Ante tales dificultades, se hace indispensable contrastar todas las evidencias disponibles -literarias, lingüísticas, epigráficas o arqueológicas-, para poder así abordar de forma fiable el estudio de aspectos como el de la configuración de la Celtiberia histórica o la identificación de las etnias consideradas como celtibéricas. Partiendo de ellas se configura la Celtiberia como una entidad cultural que se estructura en cuatro grandes áreas: el Alto Duero, el Alto Tajo-Alto Jalón, la Celtiberia meridional, circunscrita a la provincia de Cuenca en gran medida, y el Valle Medio del Ebro en su margen derecha, territorios todos ellos de desarrollo cultural independiente aunque con evidentes puntos de contacto entre ellos.
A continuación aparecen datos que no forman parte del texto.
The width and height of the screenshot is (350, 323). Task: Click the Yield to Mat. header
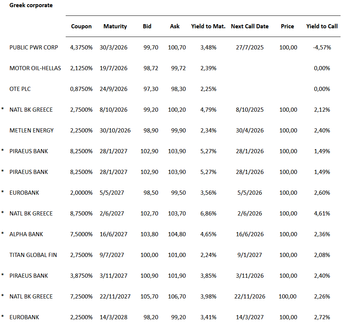208,26
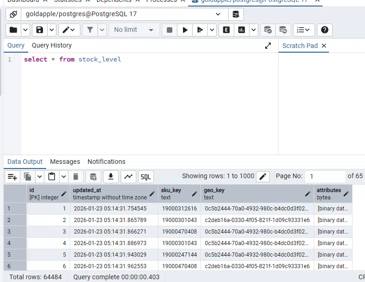Image resolution: width=365 pixels, height=282 pixels.
Task: Open the execute options dropdown arrow
Action: pos(212,30)
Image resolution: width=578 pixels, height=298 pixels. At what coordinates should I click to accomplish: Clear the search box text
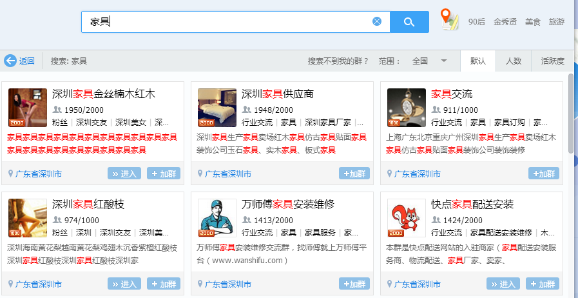click(377, 21)
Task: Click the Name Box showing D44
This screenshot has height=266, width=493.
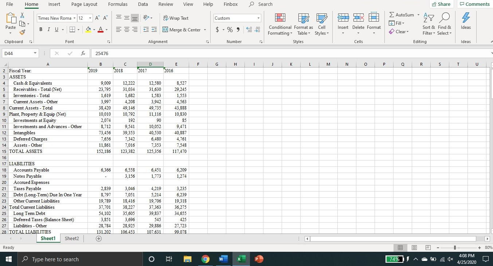Action: 17,53
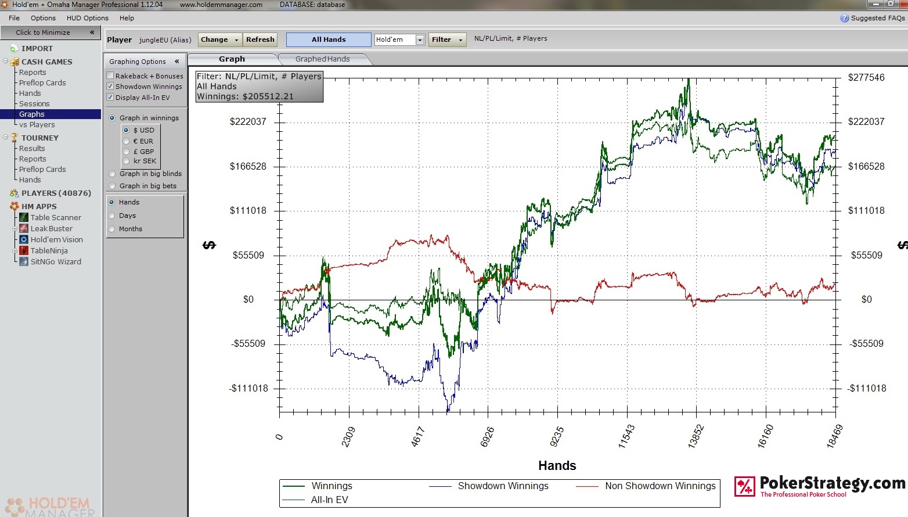Uncheck the Showdown Winnings checkbox

tap(110, 86)
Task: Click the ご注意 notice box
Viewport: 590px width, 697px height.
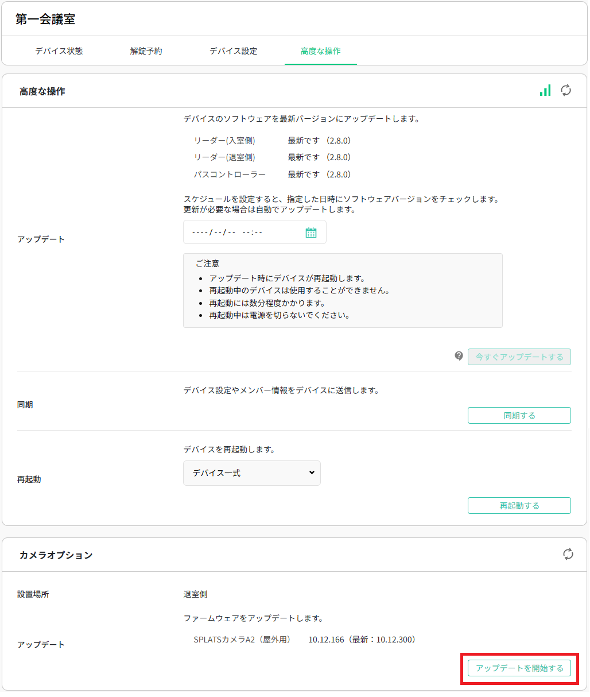Action: [343, 291]
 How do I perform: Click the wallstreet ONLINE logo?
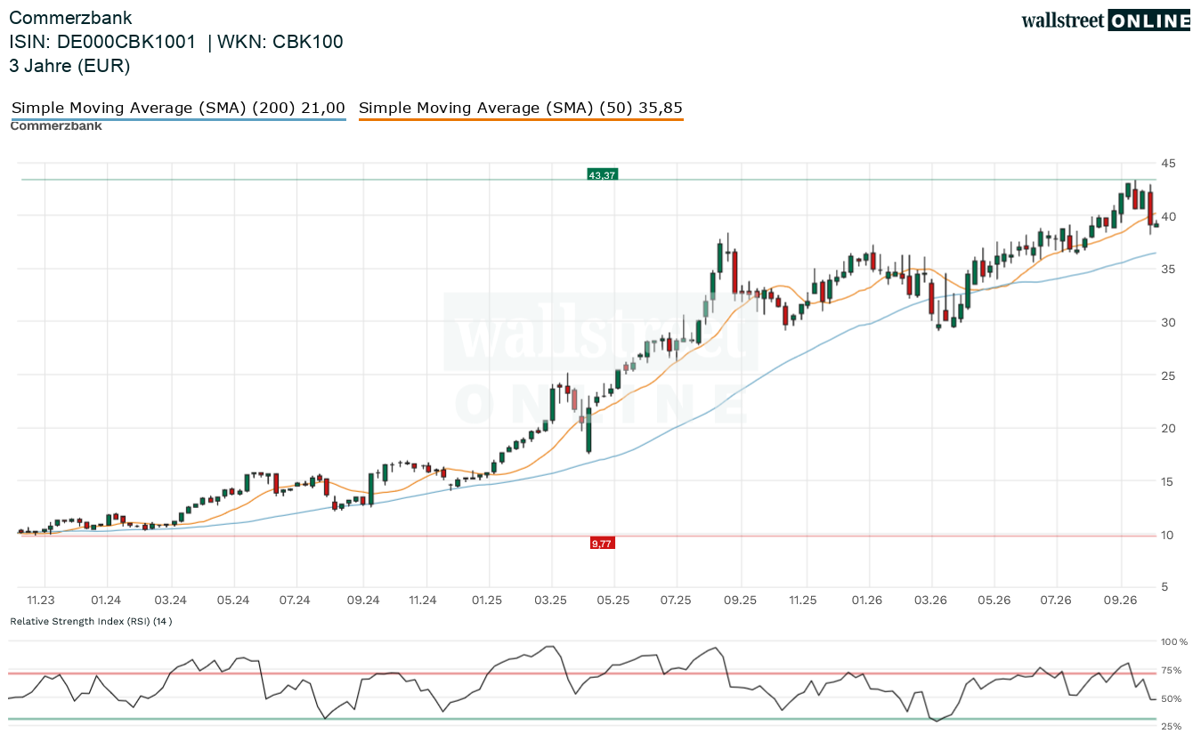(1106, 20)
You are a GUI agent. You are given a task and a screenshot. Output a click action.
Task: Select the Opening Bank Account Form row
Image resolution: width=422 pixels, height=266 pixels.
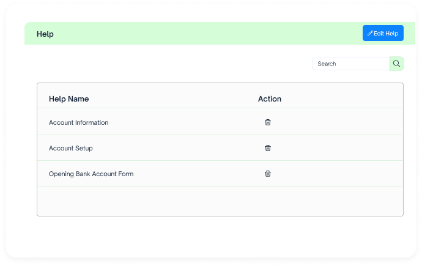(x=220, y=174)
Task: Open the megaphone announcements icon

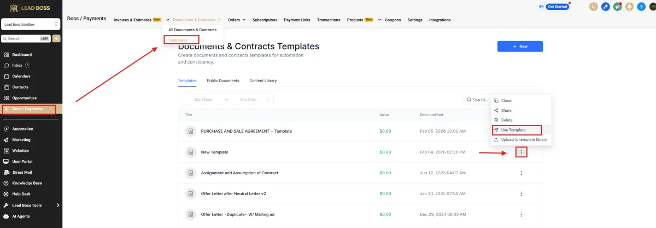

En este período, otro hecho clave parece ser la continuidad de la expansión del mundo céltico en la Península Ibérica, al parecer desde un núcleo identificable, en buena medida, con la Celtiberia histórica, lo que puede deducirse de la comparación de la distribución de los elementos célticos atribuidos a los siglos V y IV a. C. y los más generalizados de fecha posterior, a veces incluso potenciados tras la conquista romana. Este proceso, según los indicios arqueológicos e históricos, aún estaba plenamente activo en el siglo II a. C., y se habría extendido hacia el Occidente, como lo prueba la dispersión geográfica de las fíbulas de caballito o de armas tan genuinamente celtibéricas como el puñal biglobular, que alcanzaron las tierras de la Beturia Céltica, coincidiendo con la información proporcionada por las fuentes literarias, como la conocida cita de Plinio (3, 13) o las evidencias lingüísticas y epigráficas.
De modo semejante a lo ocurrido en la Península Itálica, el fenómeno de expansión celtibérica se enfrentó a la tendencia expansiva paralela del mundo urbano mediterráneo. Los púnicos, a partir del último tercio del siglo III a. C., y, posteriormente, el mundo romano, dieron inicio a una serie de enfrentamientos, que culminarían con las Guerras Celtibéricas, que constituyen uno de los principales episodios del choque, absorción y destrucción de la Céltica por Roma, heredera de las altas culturas mediterráneas.
No podemos finalizar sin remarcar la personalidad de la Cultura Celtibérica en el cuadro general del mundo céltico, en gran medida debido a la importante influencia que la Cultura Ibérica ejerció sobre ella, unido a su situación periférica en el extremo suroriental de Europa, alejada de las corrientes culturales que afectaron de una forma determinante a los Celtas continentales, identificados arqueológicamente con las culturas de Hallstatt y de La Tène.